Building a Better Homestead Exemption

Dick Lavine

A homestead exemption subtracts a certain amount from the appraised value of your home to arrive at the taxable value, on which your tax bill is based. Current law allows any taxing unit — including a city, county, school, or special district – to offer an exemption of up to 20 percent of your home’s value. In addition, school districts must grant a $15,000 exemption for all residence homestead owners, with an additional $10,000 for homeowners age 65 or older or disabled.

But local governments, other than school districts, are not authorized to grant a similar flat-dollar-amount homestead exemption, other than to homeowners age 65 or older and/or disabled.
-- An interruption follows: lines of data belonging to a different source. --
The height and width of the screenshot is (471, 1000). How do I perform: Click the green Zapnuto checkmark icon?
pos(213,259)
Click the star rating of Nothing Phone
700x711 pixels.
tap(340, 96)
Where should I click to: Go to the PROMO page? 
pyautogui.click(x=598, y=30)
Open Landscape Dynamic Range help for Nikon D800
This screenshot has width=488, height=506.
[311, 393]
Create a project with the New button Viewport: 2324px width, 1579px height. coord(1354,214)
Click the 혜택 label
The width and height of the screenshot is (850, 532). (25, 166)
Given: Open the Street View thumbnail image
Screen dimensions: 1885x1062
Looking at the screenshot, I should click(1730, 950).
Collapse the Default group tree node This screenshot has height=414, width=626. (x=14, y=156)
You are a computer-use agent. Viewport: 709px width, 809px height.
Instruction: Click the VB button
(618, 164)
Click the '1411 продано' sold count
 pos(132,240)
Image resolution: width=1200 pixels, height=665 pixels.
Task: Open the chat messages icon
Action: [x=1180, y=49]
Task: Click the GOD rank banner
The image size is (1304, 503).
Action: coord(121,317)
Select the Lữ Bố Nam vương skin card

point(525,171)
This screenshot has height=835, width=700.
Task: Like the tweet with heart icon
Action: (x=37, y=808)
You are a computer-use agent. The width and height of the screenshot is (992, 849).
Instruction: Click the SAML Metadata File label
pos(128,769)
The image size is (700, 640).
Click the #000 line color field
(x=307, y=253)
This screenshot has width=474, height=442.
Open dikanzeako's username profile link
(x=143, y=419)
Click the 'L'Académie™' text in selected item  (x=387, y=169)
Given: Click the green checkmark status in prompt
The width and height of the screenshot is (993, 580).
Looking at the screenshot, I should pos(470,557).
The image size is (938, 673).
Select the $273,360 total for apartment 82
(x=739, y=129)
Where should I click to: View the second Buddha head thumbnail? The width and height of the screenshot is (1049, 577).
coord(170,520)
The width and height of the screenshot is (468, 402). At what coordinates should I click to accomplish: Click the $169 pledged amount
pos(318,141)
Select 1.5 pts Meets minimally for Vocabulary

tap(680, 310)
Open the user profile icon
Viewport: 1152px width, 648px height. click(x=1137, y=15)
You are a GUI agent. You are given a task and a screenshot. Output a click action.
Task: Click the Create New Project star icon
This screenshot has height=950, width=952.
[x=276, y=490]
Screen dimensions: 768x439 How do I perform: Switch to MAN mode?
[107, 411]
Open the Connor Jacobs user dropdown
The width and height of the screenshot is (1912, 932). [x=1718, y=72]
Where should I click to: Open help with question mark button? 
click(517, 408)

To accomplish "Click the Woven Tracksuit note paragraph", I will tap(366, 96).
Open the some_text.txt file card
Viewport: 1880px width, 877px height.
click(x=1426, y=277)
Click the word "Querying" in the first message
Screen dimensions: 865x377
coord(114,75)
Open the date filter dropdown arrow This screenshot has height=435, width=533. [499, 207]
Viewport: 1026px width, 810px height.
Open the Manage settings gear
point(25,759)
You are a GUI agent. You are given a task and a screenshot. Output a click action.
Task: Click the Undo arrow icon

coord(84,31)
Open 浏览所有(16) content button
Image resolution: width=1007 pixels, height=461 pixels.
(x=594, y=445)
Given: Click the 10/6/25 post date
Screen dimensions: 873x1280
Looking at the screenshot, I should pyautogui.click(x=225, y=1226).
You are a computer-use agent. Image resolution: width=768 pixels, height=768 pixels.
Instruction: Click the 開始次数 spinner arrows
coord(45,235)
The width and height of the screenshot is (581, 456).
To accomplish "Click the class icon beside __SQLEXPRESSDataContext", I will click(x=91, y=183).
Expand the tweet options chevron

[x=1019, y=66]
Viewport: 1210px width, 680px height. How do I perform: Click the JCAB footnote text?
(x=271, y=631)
The problem: A flat-dollar-amount exemption directs more of the benefits to middle-income households than does a percentage exemption.

An flat-dollar-amount exemption of $15,000, for instance, reduces the taxes on a $100,000 home by a larger percentage than it reduces taxes on a $1,000,000 home.  A percentage exemption, of course, reduces taxes on all homes by the same percentage.

The Comptroller has calculated that only one-quarter of the benefit of a percentage exemption goes to the 60% of Texas households with incomes under $87,000.  In contrast, more than 40% of the benefit of a flat-dollar-amount exemption goes to these households.

A flat-dollar-amount exemptions thus is the better, fairer way to reduce property taxes for homeowners.

Rep. Eddie Rodriguez has filed the necessary legislation to permit cities, counties, and special districts the option a granting a more progressive flat-dollar-amount homestead exemption as an alternative to the percentage homestead exemptions that many of them offer now.

The bills are HJR 138 and HB 3348.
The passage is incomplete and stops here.